▸ GIVEN PASSAGE
Dhyta Caturani, the head of Purple Code, a feminist organization working on cyber security issues, said that dating app platforms placed the full responsibility of sexual harassment and assault on the survivors.
Though Tinder has progressed by launching the “Does This Bother You” machine-learning tool, which helps flag potentially offensive messages, Dhyta noted that those reports were barely followed up on.
It becomes more tricky when the issues happen outside of the apps. “The platforms consider this no longer their responsibility,” Dhyta added.
Dating apps like Tinder are becoming more popular in Indonesia, but their users are often stigmatized when they have negative experiences on the platform. (AFP/Aamir Qureshi)
Trauma and confusion
Shara soon discovered she was pregnant. The man avoided responsibility, saying the baby wasn’t his. He brought her a drug to terminate the pregnancy. She didn’t want to take it, but he insisted. After consuming it, she bled for days and had to be taken to the hospital.
“[The hospital staff] kept asking about my marriage status, and it only made me feel more ashamed and depressed.”
She also had to endure a painful curettage procedure, a method of clearing the uterine lining after an abortion or miscarriage, without anesthesia because her heart rate was deemed too unstable.
Shara withdrew from her friends and family. “I feel devastated. All my dreams and hopes are gone. I could not eat for days and could only cry in my room,” she said.

Stored items

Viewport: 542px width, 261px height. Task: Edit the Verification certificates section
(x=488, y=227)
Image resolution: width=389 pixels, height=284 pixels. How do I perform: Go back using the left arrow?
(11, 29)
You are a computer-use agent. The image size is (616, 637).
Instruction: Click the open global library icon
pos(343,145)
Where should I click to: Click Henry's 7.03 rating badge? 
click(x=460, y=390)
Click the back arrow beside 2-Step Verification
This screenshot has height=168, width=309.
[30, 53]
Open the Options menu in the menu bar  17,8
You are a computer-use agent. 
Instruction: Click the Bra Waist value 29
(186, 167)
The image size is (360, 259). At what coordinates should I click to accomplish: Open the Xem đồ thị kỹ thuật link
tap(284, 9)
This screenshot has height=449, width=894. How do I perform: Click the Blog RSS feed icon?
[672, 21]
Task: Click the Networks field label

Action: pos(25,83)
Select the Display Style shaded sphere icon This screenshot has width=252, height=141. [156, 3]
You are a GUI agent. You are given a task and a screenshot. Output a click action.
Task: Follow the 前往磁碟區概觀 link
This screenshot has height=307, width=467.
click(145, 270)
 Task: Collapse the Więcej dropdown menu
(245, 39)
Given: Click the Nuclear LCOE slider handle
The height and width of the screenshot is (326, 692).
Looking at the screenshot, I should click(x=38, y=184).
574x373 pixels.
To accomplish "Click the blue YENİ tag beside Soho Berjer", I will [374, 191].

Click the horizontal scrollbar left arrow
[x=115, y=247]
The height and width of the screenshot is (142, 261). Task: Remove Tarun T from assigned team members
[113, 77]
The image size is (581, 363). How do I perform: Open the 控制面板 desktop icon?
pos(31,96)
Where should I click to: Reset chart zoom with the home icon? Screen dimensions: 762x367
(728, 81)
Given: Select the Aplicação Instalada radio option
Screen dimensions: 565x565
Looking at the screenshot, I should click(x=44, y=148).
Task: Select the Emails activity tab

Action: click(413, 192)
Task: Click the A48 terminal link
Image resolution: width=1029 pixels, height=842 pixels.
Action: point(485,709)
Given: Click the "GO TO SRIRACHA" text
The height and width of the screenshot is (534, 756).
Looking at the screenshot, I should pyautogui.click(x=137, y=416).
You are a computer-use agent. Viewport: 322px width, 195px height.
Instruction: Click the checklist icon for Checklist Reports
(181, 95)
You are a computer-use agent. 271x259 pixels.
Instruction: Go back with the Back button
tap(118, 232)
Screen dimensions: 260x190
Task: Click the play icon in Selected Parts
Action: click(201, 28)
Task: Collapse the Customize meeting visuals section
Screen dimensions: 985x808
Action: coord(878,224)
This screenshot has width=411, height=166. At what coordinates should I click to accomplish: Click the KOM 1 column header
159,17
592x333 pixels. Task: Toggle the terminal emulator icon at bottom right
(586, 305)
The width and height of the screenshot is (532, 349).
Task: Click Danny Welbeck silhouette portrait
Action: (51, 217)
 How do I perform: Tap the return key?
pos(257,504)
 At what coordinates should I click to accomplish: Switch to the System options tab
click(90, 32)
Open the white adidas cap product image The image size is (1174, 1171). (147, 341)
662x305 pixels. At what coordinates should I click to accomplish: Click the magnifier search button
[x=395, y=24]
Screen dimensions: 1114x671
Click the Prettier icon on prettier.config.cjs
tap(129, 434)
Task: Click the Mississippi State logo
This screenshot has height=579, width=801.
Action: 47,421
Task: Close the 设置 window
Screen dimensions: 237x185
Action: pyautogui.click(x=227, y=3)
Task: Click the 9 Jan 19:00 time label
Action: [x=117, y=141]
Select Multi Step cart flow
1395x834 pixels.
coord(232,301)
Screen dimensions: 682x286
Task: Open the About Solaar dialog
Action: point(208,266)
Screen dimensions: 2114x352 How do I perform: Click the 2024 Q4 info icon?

▸ REQUIRED ACTION A
List every spoken statement set in quotation marks in the passage on dating-app harassment in Indonesia.
▸ REQUIRED ACTION B
Carry on the account of dating-app harassment in Indonesia, picking up after its final sentence.

▸ OUTPUT A
- "The platforms consider this no longer their responsibility."
- "[The hospital staff] kept asking about my marriage status, and it only made me feel more ashamed and depressed."
- "I feel devastated. All my dreams and hopes are gone. I could not eat for days and could only cry in my room."

▸ OUTPUT B
“Women are still perceived as objects of sexual desire that will attract violence. They are taught to blame themselves for the violence they experience,” Danika Nurkalista, an adult clinical psychologist and coordinator for psychological services at Yayasan Pulih, said.
Danika said that self-blaming could be a coping mechanism. “By blaming themselves, the survivors feel like they are in ‘control’, when in reality [that’s not the case]. Nobody chooses to experience violence.”
Survivors find it difficult to get out of abusive relationships. Aisha realizes that the man manipulated her further – cutting her off from her friends and verbally abusing her – but she also longs for him.
Danika Nurkalista explains this as a part of the abuse cycle. The honeymoon phase, when the perpetrator of abuse showers the victim with affection and love, places survivors in a state of denial about the violence inflicted, deepling their emotional and sometimes economic dependence.
“It’s hard for the victim to get out of the cycle once they are trapped in it.”
Dhyta highlighted how sexual violence and deception were furthered by the app’s algorithm.
“This technology is mostly built by men, and often the user experience, especially that of marginalized groups, is not taken into consideration when it comes to building the product,” she said.
The lack of law enforcement regarding violence against women and the lack of education regarding digital security also complicate the situation.
“Education on internet use tends to be applied in the context of limitation: ‘Block this; don’t use this because it’s dangerous.’ We need instead to educate our citizens on how to use technology more wisely, to be more knowledgeable, and skillful – including when using dating apps,” she noted.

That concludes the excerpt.